* DATA TO PROCESS:
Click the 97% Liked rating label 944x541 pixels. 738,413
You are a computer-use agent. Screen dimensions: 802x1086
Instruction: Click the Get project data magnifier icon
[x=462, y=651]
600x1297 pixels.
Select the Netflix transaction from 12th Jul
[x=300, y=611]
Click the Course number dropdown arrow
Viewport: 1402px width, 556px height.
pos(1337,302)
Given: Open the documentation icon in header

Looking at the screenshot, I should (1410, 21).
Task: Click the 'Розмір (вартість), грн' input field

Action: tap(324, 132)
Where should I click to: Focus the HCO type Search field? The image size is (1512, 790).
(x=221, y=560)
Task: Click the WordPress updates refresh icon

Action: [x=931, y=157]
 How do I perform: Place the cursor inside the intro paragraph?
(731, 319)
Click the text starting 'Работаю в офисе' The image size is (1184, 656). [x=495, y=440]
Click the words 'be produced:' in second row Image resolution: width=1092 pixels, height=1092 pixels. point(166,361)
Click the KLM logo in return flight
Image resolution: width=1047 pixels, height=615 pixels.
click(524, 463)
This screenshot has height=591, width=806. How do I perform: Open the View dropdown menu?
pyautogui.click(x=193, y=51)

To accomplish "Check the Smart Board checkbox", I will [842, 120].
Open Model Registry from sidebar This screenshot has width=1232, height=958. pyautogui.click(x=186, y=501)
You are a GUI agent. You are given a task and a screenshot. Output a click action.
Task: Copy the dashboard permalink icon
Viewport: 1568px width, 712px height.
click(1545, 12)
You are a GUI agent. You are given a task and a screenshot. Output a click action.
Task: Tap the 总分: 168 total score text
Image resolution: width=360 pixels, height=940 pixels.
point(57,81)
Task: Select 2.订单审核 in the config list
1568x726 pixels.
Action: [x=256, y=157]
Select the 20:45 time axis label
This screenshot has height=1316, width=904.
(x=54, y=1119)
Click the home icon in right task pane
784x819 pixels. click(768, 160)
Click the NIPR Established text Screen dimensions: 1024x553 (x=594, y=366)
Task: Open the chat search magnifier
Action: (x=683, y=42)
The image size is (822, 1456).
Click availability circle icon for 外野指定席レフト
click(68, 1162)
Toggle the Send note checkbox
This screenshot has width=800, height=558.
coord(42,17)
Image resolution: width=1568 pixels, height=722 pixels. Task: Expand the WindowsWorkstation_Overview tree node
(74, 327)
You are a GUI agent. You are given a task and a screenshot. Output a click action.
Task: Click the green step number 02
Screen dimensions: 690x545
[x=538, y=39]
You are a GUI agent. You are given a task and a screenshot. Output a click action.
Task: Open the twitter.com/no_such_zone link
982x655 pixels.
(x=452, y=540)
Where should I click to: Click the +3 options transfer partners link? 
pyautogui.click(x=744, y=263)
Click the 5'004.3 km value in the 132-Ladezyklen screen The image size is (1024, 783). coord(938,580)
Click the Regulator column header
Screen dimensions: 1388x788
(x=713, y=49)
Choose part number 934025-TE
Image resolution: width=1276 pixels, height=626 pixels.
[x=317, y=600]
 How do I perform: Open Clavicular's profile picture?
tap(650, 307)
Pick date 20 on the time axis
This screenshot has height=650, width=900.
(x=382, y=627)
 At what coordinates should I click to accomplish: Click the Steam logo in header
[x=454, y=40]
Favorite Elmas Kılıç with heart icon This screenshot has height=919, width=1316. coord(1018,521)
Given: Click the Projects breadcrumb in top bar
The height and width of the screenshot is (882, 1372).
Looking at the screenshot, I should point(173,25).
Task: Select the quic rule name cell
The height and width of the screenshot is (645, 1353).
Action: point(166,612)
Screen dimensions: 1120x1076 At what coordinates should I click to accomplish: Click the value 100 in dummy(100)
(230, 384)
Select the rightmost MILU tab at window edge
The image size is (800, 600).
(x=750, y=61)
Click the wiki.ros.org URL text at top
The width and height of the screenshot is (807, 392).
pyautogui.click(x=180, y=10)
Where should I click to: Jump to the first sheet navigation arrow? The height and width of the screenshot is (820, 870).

* WORK INSTRUCTIONS: Exact copies of every record above are required.

* TASK OUTPUT:
Click the 97% Liked rating label 944x541 pixels. 738,413
You are a computer-use agent. Screen dimensions: 802x1086
Instruction: Click the Get project data magnifier icon
[x=462, y=651]
600x1297 pixels.
Select the Netflix transaction from 12th Jul
[x=300, y=611]
Click the Course number dropdown arrow
Viewport: 1402px width, 556px height.
pos(1337,302)
Given: Open the documentation icon in header

Looking at the screenshot, I should (1410, 21).
Task: Click the 'Розмір (вартість), грн' input field

Action: tap(324, 132)
Where should I click to: Focus the HCO type Search field? The image size is (1512, 790).
(x=221, y=560)
Task: Click the WordPress updates refresh icon

Action: [x=931, y=157]
 How do I perform: Place the cursor inside the intro paragraph?
(731, 319)
Click the text starting 'Работаю в офисе' The image size is (1184, 656). [x=495, y=440]
Click the words 'be produced:' in second row Image resolution: width=1092 pixels, height=1092 pixels. point(166,361)
Click the KLM logo in return flight
Image resolution: width=1047 pixels, height=615 pixels.
click(524, 463)
This screenshot has height=591, width=806. How do I perform: Open the View dropdown menu?
pyautogui.click(x=193, y=51)

To accomplish "Check the Smart Board checkbox", I will [842, 120].
Open Model Registry from sidebar This screenshot has width=1232, height=958. pyautogui.click(x=186, y=501)
You are a GUI agent. You are given a task and a screenshot. Output a click action.
Task: Copy the dashboard permalink icon
Viewport: 1568px width, 712px height.
click(1545, 12)
You are a GUI agent. You are given a task and a screenshot. Output a click action.
Task: Tap the 总分: 168 total score text
Image resolution: width=360 pixels, height=940 pixels.
point(57,81)
Task: Select 2.订单审核 in the config list
1568x726 pixels.
Action: [x=256, y=157]
Select the 20:45 time axis label
This screenshot has height=1316, width=904.
(x=54, y=1119)
Click the home icon in right task pane
784x819 pixels. click(768, 160)
Click the NIPR Established text Screen dimensions: 1024x553 (x=594, y=366)
Task: Open the chat search magnifier
Action: (x=683, y=42)
The image size is (822, 1456).
Click availability circle icon for 外野指定席レフト
click(68, 1162)
Toggle the Send note checkbox
This screenshot has width=800, height=558.
coord(42,17)
Image resolution: width=1568 pixels, height=722 pixels. Task: Expand the WindowsWorkstation_Overview tree node
(74, 327)
You are a GUI agent. You are given a task and a screenshot. Output a click action.
Task: Click the green step number 02
Screen dimensions: 690x545
[x=538, y=39]
You are a GUI agent. You are given a task and a screenshot. Output a click action.
Task: Open the twitter.com/no_such_zone link
982x655 pixels.
(x=452, y=540)
Where should I click to: Click the +3 options transfer partners link? 
pyautogui.click(x=744, y=263)
Click the 5'004.3 km value in the 132-Ladezyklen screen The image size is (1024, 783). coord(938,580)
Click the Regulator column header
Screen dimensions: 1388x788
(x=713, y=49)
Choose part number 934025-TE
Image resolution: width=1276 pixels, height=626 pixels.
[x=317, y=600]
 How do I perform: Open Clavicular's profile picture?
tap(650, 307)
Pick date 20 on the time axis
This screenshot has height=650, width=900.
(x=382, y=627)
 At what coordinates should I click to accomplish: Click the Steam logo in header
[x=454, y=40]
Favorite Elmas Kılıç with heart icon This screenshot has height=919, width=1316. coord(1018,521)
Given: Click the Projects breadcrumb in top bar
The height and width of the screenshot is (882, 1372).
Looking at the screenshot, I should point(173,25).
Task: Select the quic rule name cell
The height and width of the screenshot is (645, 1353).
Action: point(166,612)
Screen dimensions: 1120x1076 At what coordinates should I click to accomplish: Click the value 100 in dummy(100)
(230, 384)
Select the rightmost MILU tab at window edge
The image size is (800, 600).
(x=750, y=61)
Click the wiki.ros.org URL text at top
The width and height of the screenshot is (807, 392).
pyautogui.click(x=180, y=10)
Where should I click to: Jump to the first sheet navigation arrow? The height and width of the screenshot is (820, 870).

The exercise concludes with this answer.